→ TÂCHE:
Citez, s'il vous plaît, tout le passage de l'article sur le trafic d'armes vers Boko Haram qui va de « Abubakar Shekau a » jusqu'à « et d’un char. », sans rien y changer.

→ EXTRAIT RETENU:
LE NIGERIA CHERCHE À JUGULER LE TRAFIC D’ARMES VERS BOKO HARAM
Dans une vidéo passablement floue tournée quelque part dans le nord-est du Nigeria, un homme portant un bonnet noir et lisant à partir d’une liasse de papiers se dresse à côté d’une cache d’armes.
« Nous montrons à présent au monde entier toutes les armes et les munitions dont nous nous sommes emparés dans les casernes de l’armée nigériane », a déclaré Abubakar Shekau, le leader de Boko Haram, s’exprimant d’abord en arabe, puis en haoussa. « Ce que nous détenons à présent dans notre armurerie, ajouté à ce que nous détenions auparavant, est suffisant pour mener une guerre victorieuse contre le Nigeria tout entier ».
Abubakar Shekau a poursuivi en proférant des menaces d’attaques telles que celle de janvier 2015 au cours de laquelle la ville de Baga a été détruite et qui a fait au moins 2.000 victimes. Il a indiqué que ce n’était « que la pointe de l’iceberg », d’après une traduction donnée par le quotidien nigérian Premium Times. Plus loin dans la vidéo, un autre individu vêtu d’un caftan faisait fièrement visiter l’arsenal de Boko Haram. D’un geste, il indiquait des piles de balles de guerre, de AK-47 entreposés comme du bois d’allumage, et des caisses de munitions et de grenades empilées à hauteur d’épaule.
« Comme vous pouvez le voir, nous avons des milliers de fusils AK-47. Nous en avons tellement que nous en acheminons encore dans notre camp ici », a expliqué le combattant non identifié, vantant la présence d’armes antiaériennes, d’engins lanceurs de grenades (RPG) et d’un char.
Parmi les nombreux problèmes auxquels sont confrontées les forces de sécurité nigérianes, il y a le sentiment d’être moins bien armées que les combattants de Boko Haram, qui disposent d’un matériel digne d’une armée professionnelle. En septembre 2014, par exemple, les soldats gouvernementaux ont été stupéfaits de voir que les insurgés utilisaient un char T-55 et un véhicule blindé de transport de troupes.
La question reste posée : comment les insurgés se procurent-ils cet armement et ce matériel perfectionnés ?
Le Dr Freedom Onuoha, conférencier à l’École de défense nationale du Nigeria et expert dans le domaine de Boko Haram, explique que le groupe a acquis des armes et du matériel militaire de trois manières : le trafic de part et d’autre des frontières internationales, le vol d’armes et de véhicules dans des installations de défense, ainsi que l’acquisition d’armes faisant l’objet d’un trafic illicite à l’intérieur du pays.

→ DONNÉES FOURNIES:
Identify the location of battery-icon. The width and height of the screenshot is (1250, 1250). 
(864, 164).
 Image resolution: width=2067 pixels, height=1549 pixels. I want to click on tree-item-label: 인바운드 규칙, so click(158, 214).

→ RÉSULTAT OBTENU:
Abubakar Shekau a poursuivi en proférant des menaces d’attaques telles que celle de janvier 2015 au cours de laquelle la ville de Baga a été détruite et qui a fait au moins 2.000 victimes. Il a indiqué que ce n’était « que la pointe de l’iceberg », d’après une traduction donnée par le quotidien nigérian Premium Times. Plus loin dans la vidéo, un autre individu vêtu d’un caftan faisait fièrement visiter l’arsenal de Boko Haram. D’un geste, il indiquait des piles de balles de guerre, de AK-47 entreposés comme du bois d’allumage, et des caisses de munitions et de grenades empilées à hauteur d’épaule.
« Comme vous pouvez le voir, nous avons des milliers de fusils AK-47. Nous en avons tellement que nous en acheminons encore dans notre camp ici », a expliqué le combattant non identifié, vantant la présence d’armes antiaériennes, d’engins lanceurs de grenades (RPG) et d’un char.